## Exercise prompt
Start at the first line of the material below and retype each line through the one containing "Click the Help question mark icon", exactly.

## Material provided
<<<<
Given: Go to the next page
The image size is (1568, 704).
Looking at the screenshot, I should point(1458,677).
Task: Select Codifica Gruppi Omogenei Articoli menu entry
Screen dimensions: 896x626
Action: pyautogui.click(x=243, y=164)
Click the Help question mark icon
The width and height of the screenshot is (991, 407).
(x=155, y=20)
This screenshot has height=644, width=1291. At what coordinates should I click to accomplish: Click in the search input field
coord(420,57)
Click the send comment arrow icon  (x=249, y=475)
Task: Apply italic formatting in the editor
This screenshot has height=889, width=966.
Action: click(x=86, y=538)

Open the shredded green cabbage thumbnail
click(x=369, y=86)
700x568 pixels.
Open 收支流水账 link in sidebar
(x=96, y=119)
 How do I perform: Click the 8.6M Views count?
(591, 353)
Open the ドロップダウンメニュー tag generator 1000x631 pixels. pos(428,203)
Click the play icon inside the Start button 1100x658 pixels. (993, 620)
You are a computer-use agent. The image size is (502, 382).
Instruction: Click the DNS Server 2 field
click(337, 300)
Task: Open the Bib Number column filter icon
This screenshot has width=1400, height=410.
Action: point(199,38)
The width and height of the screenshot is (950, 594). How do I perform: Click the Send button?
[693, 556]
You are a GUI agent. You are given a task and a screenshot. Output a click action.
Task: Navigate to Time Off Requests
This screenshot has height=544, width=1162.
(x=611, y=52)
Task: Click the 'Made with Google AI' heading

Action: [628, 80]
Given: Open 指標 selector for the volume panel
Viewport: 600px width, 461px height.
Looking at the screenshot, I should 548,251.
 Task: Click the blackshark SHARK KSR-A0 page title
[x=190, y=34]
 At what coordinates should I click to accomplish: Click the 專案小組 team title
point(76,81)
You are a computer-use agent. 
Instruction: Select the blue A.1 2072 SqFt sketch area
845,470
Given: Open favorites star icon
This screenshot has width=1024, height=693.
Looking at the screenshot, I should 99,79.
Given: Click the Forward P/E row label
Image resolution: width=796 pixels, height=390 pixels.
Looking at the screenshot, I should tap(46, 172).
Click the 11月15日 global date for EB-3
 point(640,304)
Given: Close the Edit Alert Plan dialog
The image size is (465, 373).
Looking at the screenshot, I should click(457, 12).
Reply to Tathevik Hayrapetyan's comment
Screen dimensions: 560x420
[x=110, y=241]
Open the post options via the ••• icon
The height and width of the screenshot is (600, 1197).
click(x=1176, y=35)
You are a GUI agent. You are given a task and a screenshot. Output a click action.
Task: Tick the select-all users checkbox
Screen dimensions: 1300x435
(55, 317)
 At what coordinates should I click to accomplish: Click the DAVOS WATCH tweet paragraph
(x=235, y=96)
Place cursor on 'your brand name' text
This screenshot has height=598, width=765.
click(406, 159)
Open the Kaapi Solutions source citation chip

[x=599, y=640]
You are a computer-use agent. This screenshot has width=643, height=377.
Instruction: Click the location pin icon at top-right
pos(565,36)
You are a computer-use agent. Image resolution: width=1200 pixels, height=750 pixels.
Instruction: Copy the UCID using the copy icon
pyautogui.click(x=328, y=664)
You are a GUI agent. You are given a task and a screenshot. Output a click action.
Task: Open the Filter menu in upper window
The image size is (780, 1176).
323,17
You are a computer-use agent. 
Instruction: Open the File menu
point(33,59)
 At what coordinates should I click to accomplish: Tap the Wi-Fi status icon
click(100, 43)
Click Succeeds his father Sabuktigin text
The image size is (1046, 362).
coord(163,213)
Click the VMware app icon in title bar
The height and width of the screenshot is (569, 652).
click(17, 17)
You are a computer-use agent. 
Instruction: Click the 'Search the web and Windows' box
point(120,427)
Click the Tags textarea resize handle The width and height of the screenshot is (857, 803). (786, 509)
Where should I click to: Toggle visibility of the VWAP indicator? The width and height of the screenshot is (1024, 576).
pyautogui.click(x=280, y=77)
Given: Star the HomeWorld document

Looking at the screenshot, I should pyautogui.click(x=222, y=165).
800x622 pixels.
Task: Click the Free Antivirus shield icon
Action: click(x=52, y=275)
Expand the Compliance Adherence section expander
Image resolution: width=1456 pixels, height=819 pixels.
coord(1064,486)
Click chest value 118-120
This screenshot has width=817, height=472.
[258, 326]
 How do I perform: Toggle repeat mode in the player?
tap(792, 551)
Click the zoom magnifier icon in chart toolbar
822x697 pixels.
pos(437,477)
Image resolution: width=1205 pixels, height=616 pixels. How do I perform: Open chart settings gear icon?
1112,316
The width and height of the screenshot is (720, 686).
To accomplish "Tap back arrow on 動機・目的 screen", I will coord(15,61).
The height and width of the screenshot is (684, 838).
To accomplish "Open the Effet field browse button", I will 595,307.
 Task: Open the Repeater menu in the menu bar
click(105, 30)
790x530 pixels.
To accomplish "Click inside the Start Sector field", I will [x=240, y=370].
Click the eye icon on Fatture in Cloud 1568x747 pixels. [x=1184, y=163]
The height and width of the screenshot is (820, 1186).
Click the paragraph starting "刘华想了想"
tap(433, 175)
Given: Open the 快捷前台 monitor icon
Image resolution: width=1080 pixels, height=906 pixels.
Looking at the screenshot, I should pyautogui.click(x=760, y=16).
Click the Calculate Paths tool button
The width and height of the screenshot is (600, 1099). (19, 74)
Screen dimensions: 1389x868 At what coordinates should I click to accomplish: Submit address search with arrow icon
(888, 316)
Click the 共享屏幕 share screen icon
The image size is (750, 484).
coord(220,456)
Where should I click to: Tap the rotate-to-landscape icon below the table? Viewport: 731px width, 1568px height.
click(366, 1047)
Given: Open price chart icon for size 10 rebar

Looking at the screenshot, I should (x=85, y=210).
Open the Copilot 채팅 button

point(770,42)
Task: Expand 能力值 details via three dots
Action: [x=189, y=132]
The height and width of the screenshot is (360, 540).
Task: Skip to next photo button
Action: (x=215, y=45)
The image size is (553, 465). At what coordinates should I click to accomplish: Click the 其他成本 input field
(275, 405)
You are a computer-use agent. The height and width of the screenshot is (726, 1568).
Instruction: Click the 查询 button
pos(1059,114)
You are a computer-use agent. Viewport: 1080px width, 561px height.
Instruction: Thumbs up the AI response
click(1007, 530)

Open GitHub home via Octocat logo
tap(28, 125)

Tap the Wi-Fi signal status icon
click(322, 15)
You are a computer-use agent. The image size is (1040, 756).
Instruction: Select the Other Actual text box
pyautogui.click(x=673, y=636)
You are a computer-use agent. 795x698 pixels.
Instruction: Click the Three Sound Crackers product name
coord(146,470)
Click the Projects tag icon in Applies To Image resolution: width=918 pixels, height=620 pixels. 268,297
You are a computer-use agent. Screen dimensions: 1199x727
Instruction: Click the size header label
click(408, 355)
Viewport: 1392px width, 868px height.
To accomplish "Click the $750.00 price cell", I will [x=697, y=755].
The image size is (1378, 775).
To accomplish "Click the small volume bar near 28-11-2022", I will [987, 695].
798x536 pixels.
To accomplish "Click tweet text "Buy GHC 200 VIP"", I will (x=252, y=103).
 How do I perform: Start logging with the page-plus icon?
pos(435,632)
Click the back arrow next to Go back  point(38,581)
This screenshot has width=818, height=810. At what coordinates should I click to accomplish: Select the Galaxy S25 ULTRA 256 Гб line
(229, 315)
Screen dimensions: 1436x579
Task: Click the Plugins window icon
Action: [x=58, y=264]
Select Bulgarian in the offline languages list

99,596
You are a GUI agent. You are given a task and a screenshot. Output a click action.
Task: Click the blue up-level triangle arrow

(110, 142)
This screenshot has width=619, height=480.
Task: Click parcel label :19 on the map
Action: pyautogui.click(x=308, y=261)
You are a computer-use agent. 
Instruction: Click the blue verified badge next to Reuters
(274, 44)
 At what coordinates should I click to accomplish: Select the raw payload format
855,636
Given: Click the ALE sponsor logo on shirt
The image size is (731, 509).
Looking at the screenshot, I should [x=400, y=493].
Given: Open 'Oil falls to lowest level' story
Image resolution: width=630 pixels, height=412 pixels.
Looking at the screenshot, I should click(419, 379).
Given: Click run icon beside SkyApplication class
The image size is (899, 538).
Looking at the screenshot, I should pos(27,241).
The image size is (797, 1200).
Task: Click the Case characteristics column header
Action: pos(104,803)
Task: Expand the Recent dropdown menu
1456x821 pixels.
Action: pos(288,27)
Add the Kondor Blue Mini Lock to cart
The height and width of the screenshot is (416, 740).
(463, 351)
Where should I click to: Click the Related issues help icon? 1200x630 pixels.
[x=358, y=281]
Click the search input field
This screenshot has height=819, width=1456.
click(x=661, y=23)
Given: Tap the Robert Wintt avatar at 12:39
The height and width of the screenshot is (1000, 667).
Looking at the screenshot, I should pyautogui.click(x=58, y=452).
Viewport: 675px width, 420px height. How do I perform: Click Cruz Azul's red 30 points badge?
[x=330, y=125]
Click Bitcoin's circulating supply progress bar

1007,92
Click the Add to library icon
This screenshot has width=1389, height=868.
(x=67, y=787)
>>>>
## Answer for this exercise
Given: Go to the next page
The image size is (1568, 704).
Looking at the screenshot, I should point(1458,677).
Task: Select Codifica Gruppi Omogenei Articoli menu entry
Screen dimensions: 896x626
Action: pyautogui.click(x=243, y=164)
Click the Help question mark icon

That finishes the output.